So bland it can’t hurt
The best example of recent years, inevitably, is Barack Obama, who wrote not one but two such efforts. In the first, Dreams from My Father — a surprisingly candid memoir — he told the public about himself. In the second, The Audacity of Hope — more of a policy prescription — he told people what he would do were he in charge.
Eamon Gilmore, in his book, does neither. Or at least, not in any great detail.
While the Labour leader says the idea for the book wasn’t his — the publisher approached him — he embraced it for precisely the same reason that US politicians do. He pointed out at the launch of “Leading Lights” that it was routine for politicians seeking office in other countries to write such books, and he was doing likewise because he wanted to tell people what made him “tick”.
So this, then, is a pitch for votes. Mr Gilmore is currently the most popular politician in the country, based on personal approval ratings, and wants to be Taoiseach. But Mr Gilmore has ground to make up, and probably felt a book like this could do no harm in that regard. And he would have been right, because it is so bland it couldn’t possibly damage him, unless people come away from this thinking he is just another dull, predictable politician and lose interest in his brand.
The book does what it says on the tin: Mr Gilmore selects 12 people, ranging from Sean O’Casey to Martin Luther King, who have inspired him and shaped his thinking.
He opens with a chapter on his grandmother, Ellen Gilmore, in which he documents how she became like a second parent after his father died when Mr Gilmore was just 14 months old.

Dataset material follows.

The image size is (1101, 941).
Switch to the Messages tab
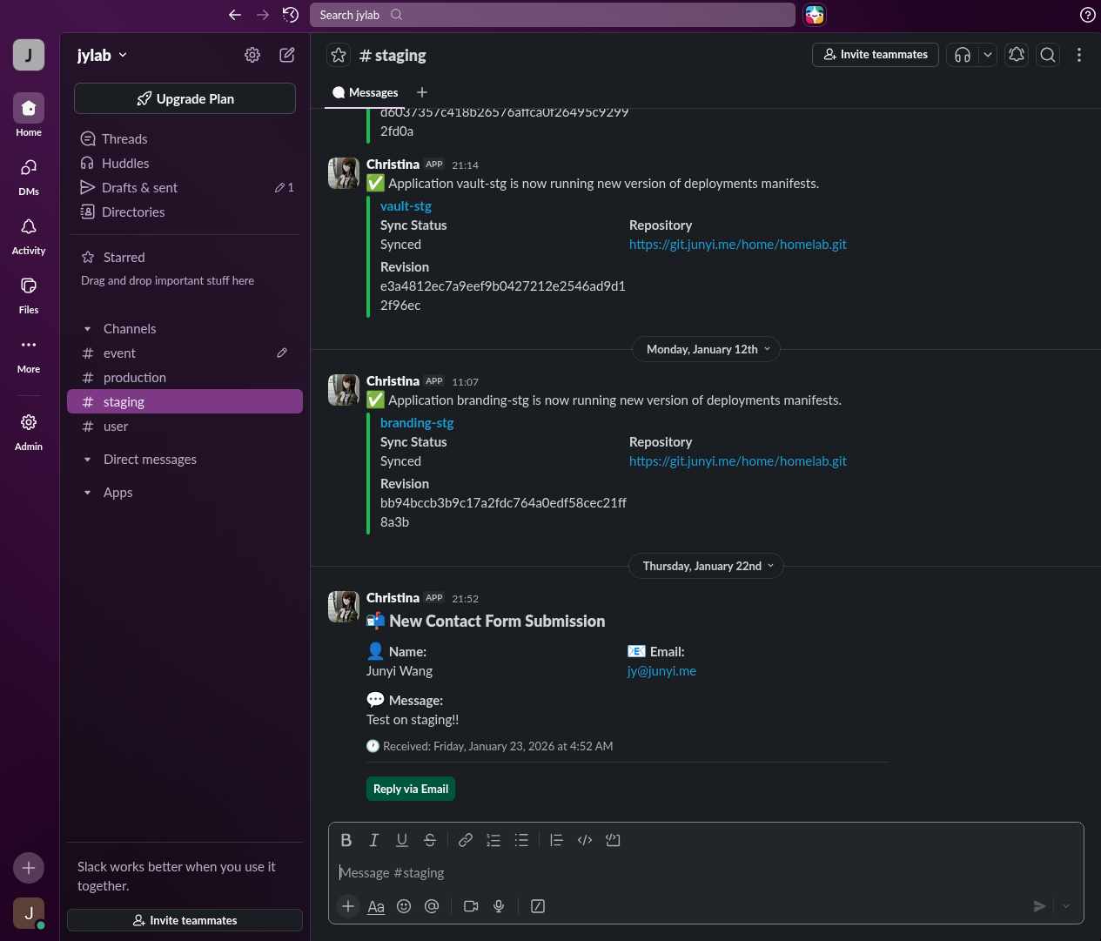coord(366,92)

He talks of the tough but happy childhood on the family farm in Galway in the late 1950s and early ‘60s, and touches upon the importance of knowing one’s roots and being grounded in a community.
He cites the Irish concept of an meitheal, or solidarity, and explains why he embraced that term when the economic crisis struck. “It was clear to me that Ireland, as a community, would have to pull together in order to get out of the crisis,” he writes.

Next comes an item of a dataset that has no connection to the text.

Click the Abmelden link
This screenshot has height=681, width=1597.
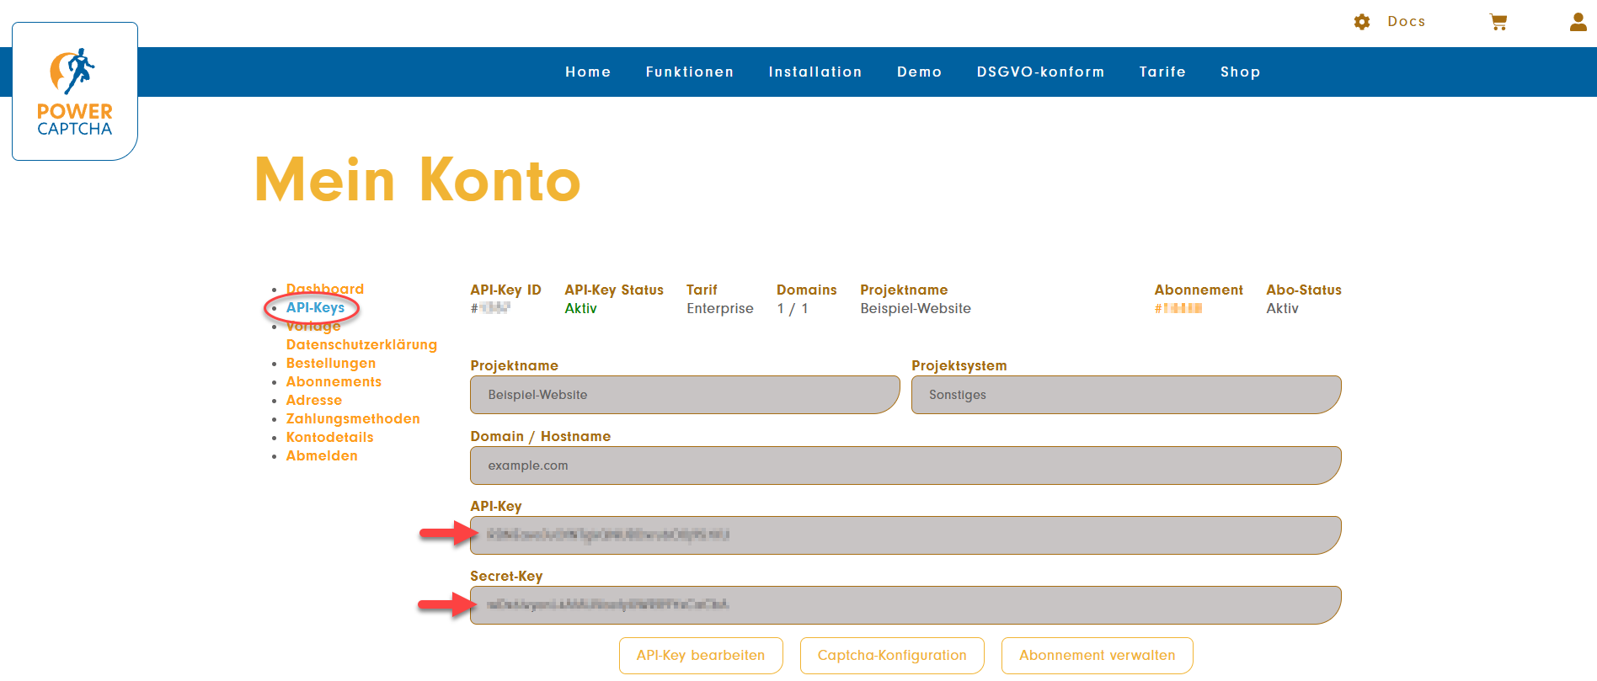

Next is one of his teachers in secondary school, Fr Joe Cassidy (who would later become an archbishop), in which Mr Gilmore talks about the importance of education. He reminds readers that Labour abolished third-level fees in the mid-1990s, and he argues why they should not be reintroduced.
Chapter three is about a cherished family friend who died of cancer, in which Mr Gilmore outlines his arguments for a system of universal health insurance.

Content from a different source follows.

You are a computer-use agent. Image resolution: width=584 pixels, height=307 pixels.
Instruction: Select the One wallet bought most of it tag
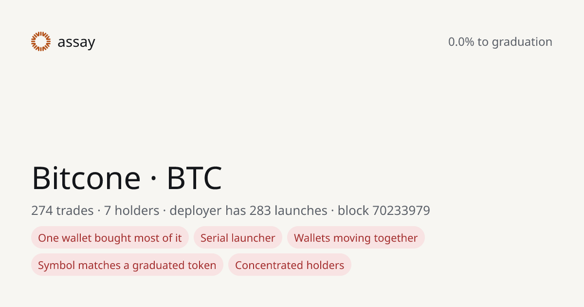click(x=110, y=238)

By then, the pattern is already clear. The problem is that the material about his personal life and political formation is, while affectionately written, all fairly anodyne stuff. For example, he writes of the fact that he abhors violence, and joined Official Sinn Féin as a college student in 1975 because he felt they were “the most courageous in standing up to the sectarian violence that was being conducted by the Provos in Northern Ireland, and supported by Provisional Sinn Féin”. Yet Mr Gilmore fails to mention the uncomfortable fact — as documented by Brian Hanley and Scott Millar in A Lost Revolution, their forensic history of the movement — that some members of the Official IRA, which was linked to Official Sinn Féin, were still engaged in violence at the time.
On a much less contentious level, Mr Gilmore also fails to explain how or why he progressed from the hard-left dogma of Official Sinn Féin and its later incarnations to the soft, centre-left leanings of the Labour Party. He does, however, make sure to inform any middle-ground reader that he doesn’t rate hard-left politics (they are “self-defeating”) and is, therefore, a safe voting choice.
As for when Mr Gilmore gets to the policy part, he goes for the broadest of brush strokes, and again avoids the fine detail. He ticks practically all the boxes — committed to equality and the environment, a lover of sport and a patron of art, an Irish speaker and an educationalist, a supporter of public servants but also an advocate for public-sector reform, a worker’s friend but no foe to business — but never gets into the nitty-gritty. He wants a universal health care system and free third-level education and other first-class public services, but who doesn’t? The most pertinent question right now is how Eamon Gilmore is going to fund such things if and when he gets into Government when the country’s finances are, to use Labour’s own term, banjaxed. This book doesn’t answer those questions.
As a superficial guide to Eamon Gilmore, it works fine; but as an effort to spell out solutions to the country’s problems, it doesn’t work at all.